= Task instructions =
Restate each entry below without changing a word.

= Records supplied =
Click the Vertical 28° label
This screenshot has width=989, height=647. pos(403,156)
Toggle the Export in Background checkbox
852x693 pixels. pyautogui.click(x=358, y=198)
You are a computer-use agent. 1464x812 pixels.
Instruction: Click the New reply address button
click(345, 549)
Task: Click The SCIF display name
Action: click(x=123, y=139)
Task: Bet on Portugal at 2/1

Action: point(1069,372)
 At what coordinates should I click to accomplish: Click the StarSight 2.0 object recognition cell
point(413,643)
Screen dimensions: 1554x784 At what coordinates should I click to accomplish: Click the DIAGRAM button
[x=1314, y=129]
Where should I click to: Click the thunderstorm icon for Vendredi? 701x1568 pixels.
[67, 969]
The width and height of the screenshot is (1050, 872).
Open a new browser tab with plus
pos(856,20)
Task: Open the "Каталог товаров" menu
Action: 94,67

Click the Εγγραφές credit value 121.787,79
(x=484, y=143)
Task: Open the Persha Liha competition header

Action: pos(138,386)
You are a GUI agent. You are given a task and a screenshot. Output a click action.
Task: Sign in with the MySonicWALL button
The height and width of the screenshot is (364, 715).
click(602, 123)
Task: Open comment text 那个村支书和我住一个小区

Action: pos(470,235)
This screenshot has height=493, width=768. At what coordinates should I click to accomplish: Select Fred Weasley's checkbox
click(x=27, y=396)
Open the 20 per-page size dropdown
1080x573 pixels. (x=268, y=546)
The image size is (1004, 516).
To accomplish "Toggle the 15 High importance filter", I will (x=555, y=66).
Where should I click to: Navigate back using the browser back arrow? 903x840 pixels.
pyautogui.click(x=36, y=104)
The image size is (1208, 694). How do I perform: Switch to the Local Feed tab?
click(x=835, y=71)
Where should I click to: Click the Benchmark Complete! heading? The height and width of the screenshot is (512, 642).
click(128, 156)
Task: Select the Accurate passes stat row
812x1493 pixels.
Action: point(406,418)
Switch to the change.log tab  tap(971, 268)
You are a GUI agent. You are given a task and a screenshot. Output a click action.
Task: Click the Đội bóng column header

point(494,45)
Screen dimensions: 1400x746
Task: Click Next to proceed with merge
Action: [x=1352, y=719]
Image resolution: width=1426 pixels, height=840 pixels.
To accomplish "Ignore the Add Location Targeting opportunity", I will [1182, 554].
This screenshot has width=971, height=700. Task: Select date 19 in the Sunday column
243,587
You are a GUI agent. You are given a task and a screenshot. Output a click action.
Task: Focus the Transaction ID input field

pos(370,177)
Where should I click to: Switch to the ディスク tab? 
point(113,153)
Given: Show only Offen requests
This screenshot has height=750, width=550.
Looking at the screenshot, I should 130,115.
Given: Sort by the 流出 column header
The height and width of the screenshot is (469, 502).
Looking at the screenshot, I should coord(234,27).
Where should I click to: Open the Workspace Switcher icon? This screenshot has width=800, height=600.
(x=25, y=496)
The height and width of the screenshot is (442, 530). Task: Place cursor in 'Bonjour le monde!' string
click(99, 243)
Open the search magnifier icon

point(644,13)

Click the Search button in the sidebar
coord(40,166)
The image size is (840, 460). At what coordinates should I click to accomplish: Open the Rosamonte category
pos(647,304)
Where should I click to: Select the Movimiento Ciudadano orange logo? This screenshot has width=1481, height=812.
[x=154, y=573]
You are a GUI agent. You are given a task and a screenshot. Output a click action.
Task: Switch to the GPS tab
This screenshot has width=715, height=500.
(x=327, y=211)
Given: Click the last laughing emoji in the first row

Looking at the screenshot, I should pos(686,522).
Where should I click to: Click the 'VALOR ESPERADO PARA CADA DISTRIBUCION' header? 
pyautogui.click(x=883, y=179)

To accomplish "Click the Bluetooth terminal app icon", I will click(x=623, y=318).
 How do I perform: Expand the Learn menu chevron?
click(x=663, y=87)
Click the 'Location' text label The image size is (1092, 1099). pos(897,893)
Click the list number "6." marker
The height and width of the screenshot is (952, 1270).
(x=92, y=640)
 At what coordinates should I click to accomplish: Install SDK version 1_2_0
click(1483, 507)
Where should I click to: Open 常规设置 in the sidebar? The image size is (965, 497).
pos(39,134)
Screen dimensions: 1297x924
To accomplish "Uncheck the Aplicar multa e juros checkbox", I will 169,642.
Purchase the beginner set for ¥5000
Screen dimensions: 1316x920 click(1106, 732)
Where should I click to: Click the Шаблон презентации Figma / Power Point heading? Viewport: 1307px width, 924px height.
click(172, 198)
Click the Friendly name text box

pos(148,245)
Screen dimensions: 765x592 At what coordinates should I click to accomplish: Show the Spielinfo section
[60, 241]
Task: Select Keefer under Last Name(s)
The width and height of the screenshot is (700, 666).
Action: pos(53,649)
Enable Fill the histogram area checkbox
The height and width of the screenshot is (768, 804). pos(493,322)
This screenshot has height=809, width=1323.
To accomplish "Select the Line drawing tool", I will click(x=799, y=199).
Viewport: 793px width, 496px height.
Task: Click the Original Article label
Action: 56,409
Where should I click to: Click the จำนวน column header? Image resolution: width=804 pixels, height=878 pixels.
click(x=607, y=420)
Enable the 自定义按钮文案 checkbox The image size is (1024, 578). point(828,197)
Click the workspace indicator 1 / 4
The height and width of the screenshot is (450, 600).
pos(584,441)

= Result of the exercise =
Click the Vertical 28° label
This screenshot has width=989, height=647. pos(403,156)
Toggle the Export in Background checkbox
852x693 pixels. pyautogui.click(x=358, y=198)
You are a computer-use agent. 1464x812 pixels.
Instruction: Click the New reply address button
click(345, 549)
Task: Click The SCIF display name
Action: click(x=123, y=139)
Task: Bet on Portugal at 2/1

Action: point(1069,372)
 At what coordinates should I click to accomplish: Click the StarSight 2.0 object recognition cell
point(413,643)
Screen dimensions: 1554x784 At what coordinates should I click to accomplish: Click the DIAGRAM button
[x=1314, y=129]
Where should I click to: Click the thunderstorm icon for Vendredi? 701x1568 pixels.
[67, 969]
The width and height of the screenshot is (1050, 872).
Open a new browser tab with plus
pos(856,20)
Task: Open the "Каталог товаров" menu
Action: 94,67

Click the Εγγραφές credit value 121.787,79
(x=484, y=143)
Task: Open the Persha Liha competition header

Action: pos(138,386)
You are a GUI agent. You are given a task and a screenshot. Output a click action.
Task: Sign in with the MySonicWALL button
The height and width of the screenshot is (364, 715).
click(602, 123)
Task: Open comment text 那个村支书和我住一个小区

Action: pos(470,235)
This screenshot has height=493, width=768. At what coordinates should I click to accomplish: Select Fred Weasley's checkbox
click(x=27, y=396)
Open the 20 per-page size dropdown
1080x573 pixels. (x=268, y=546)
The image size is (1004, 516).
To accomplish "Toggle the 15 High importance filter", I will (x=555, y=66).
Where should I click to: Navigate back using the browser back arrow? 903x840 pixels.
pyautogui.click(x=36, y=104)
The image size is (1208, 694). How do I perform: Switch to the Local Feed tab?
click(x=835, y=71)
Where should I click to: Click the Benchmark Complete! heading? The height and width of the screenshot is (512, 642).
click(128, 156)
Task: Select the Accurate passes stat row
812x1493 pixels.
Action: point(406,418)
Switch to the change.log tab  tap(971, 268)
You are a GUI agent. You are given a task and a screenshot. Output a click action.
Task: Click the Đội bóng column header

point(494,45)
Screen dimensions: 1400x746
Task: Click Next to proceed with merge
Action: [x=1352, y=719]
Image resolution: width=1426 pixels, height=840 pixels.
To accomplish "Ignore the Add Location Targeting opportunity", I will [1182, 554].
This screenshot has width=971, height=700. Task: Select date 19 in the Sunday column
243,587
You are a GUI agent. You are given a task and a screenshot. Output a click action.
Task: Focus the Transaction ID input field

pos(370,177)
Where should I click to: Switch to the ディスク tab? 
point(113,153)
Given: Show only Offen requests
This screenshot has height=750, width=550.
Looking at the screenshot, I should 130,115.
Given: Sort by the 流出 column header
The height and width of the screenshot is (469, 502).
Looking at the screenshot, I should coord(234,27).
Where should I click to: Open the Workspace Switcher icon? This screenshot has width=800, height=600.
(x=25, y=496)
The height and width of the screenshot is (442, 530). Task: Place cursor in 'Bonjour le monde!' string
click(99, 243)
Open the search magnifier icon

point(644,13)

Click the Search button in the sidebar
coord(40,166)
The image size is (840, 460). At what coordinates should I click to accomplish: Open the Rosamonte category
pos(647,304)
Where should I click to: Select the Movimiento Ciudadano orange logo? This screenshot has width=1481, height=812.
[x=154, y=573]
You are a GUI agent. You are given a task and a screenshot. Output a click action.
Task: Switch to the GPS tab
This screenshot has width=715, height=500.
(x=327, y=211)
Given: Click the last laughing emoji in the first row

Looking at the screenshot, I should pos(686,522).
Where should I click to: Click the 'VALOR ESPERADO PARA CADA DISTRIBUCION' header? 
pyautogui.click(x=883, y=179)

To accomplish "Click the Bluetooth terminal app icon", I will click(x=623, y=318).
 How do I perform: Expand the Learn menu chevron?
click(x=663, y=87)
Click the 'Location' text label The image size is (1092, 1099). pos(897,893)
Click the list number "6." marker
The height and width of the screenshot is (952, 1270).
(x=92, y=640)
 At what coordinates should I click to accomplish: Install SDK version 1_2_0
click(1483, 507)
Where should I click to: Open 常规设置 in the sidebar? The image size is (965, 497).
pos(39,134)
Screen dimensions: 1297x924
To accomplish "Uncheck the Aplicar multa e juros checkbox", I will 169,642.
Purchase the beginner set for ¥5000
Screen dimensions: 1316x920 click(1106, 732)
Where should I click to: Click the Шаблон презентации Figma / Power Point heading? Viewport: 1307px width, 924px height.
click(172, 198)
Click the Friendly name text box

pos(148,245)
Screen dimensions: 765x592 At what coordinates should I click to accomplish: Show the Spielinfo section
[60, 241]
Task: Select Keefer under Last Name(s)
The width and height of the screenshot is (700, 666).
Action: pos(53,649)
Enable Fill the histogram area checkbox
The height and width of the screenshot is (768, 804). pos(493,322)
This screenshot has height=809, width=1323.
To accomplish "Select the Line drawing tool", I will click(x=799, y=199).
Viewport: 793px width, 496px height.
Task: Click the Original Article label
Action: 56,409
Where should I click to: Click the จำนวน column header? Image resolution: width=804 pixels, height=878 pixels.
click(x=607, y=420)
Enable the 自定义按钮文案 checkbox The image size is (1024, 578). point(828,197)
Click the workspace indicator 1 / 4
The height and width of the screenshot is (450, 600).
pos(584,441)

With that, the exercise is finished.